Agora, a equipe de Raymond St. Leger, da Universidade de Maryland (EUA), resolveu manter a arma, mas alterar o projétil. Os pesquisadores introduziram, no fungo, anticorpos humanos ou toxinas de escorpião, ambos com poder de combater o parasita.

Os resultados relatados na revista Science impressionam. Os autores dividiram os mosquitos Anopheles em três grupos. No primeiro, aplicaram o fungo modificado; no segundo, o fungo normal; no terceiro, nada. Nos primeiros, foram encontrados P. falciparum nas glândulas salivares de 25% dos mosquitos. Esse mesmo índice subiu para 87%, no segundo grupo, e 94%, no último.

Mas, no primeiro grupo, o número de parasitas nas glândulas salivares foi reduzido em cerca de 95%.

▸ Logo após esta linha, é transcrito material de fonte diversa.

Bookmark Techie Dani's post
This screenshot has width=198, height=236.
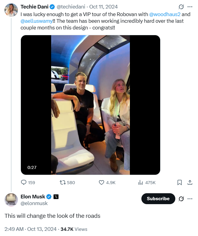coord(180,182)
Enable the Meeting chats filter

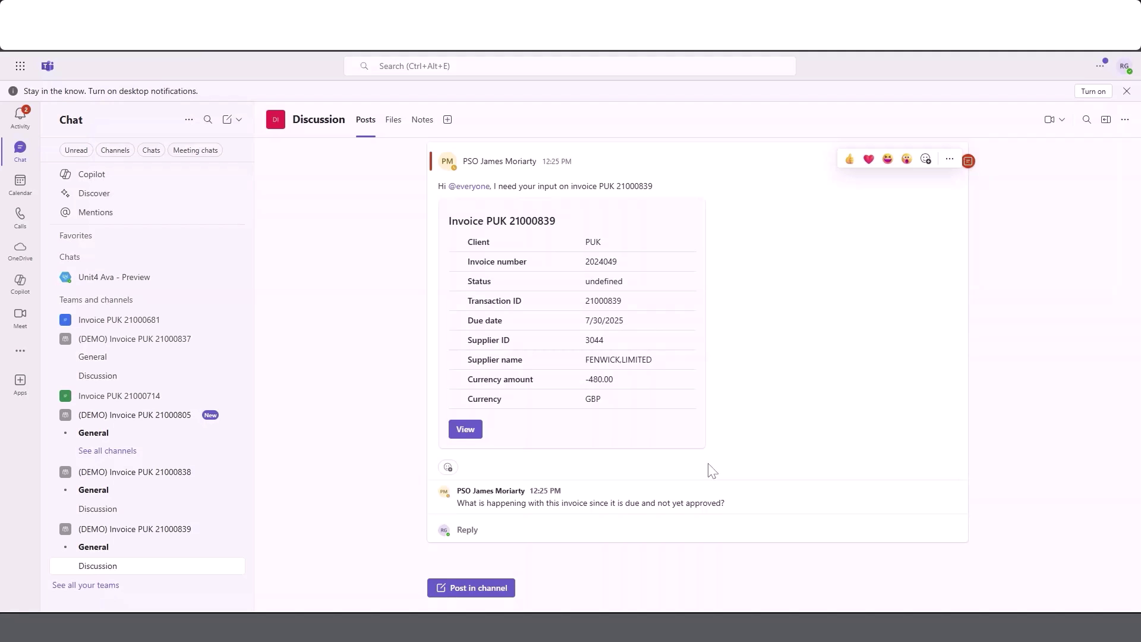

‘Anopheles albimanus’ fêmea
Mosquito ‘Anopheles albimanus’ fêmea, vetor da malária, se alimentando de um hospedeiro humano. A doença aflige 240 milhões de pessoas no mundo, mata 850 mil delas e está presente em 108 países, incluindo o Brasil. (foto: James Gathany/ CDC)

Estratégia ampla

O fungo M. anisopliae modificado produz, segundo os pesquisadores, moléculas que atacam o parasita em uma fase inicial de suas vidas – daí sua utilidade em reduzir a transmissão da malária em até cinco vezes, quando comparado com fungos não modificados geneticamente.

Considerada ‘doença de pobre’ pela indústria farmacêutica, a malária é – como se nota pelas cifras no primeiro parágrafo – um problema de saúde pública mundial. Os resultados de agora serão testados em campo, na África, continente assolado pela doença.

A estratégia valeria, segundo os autores, também para qualquer doença transmitida por artrópode, o que inclui nessa lista a dengue. A equipe já está criando fungos modificados para reduzir a transmissão de outras doenças, como a de Lyme (transmitida por carrapatos) e a doença do sono (por moscas tsé-tsé), bem como contra pestes (gafanhotos, por exemplo).



Cássio Leite Vieira
Ciência Hoje/ RJ

Texto originalmente publicado na CH 280 (abril de 2011).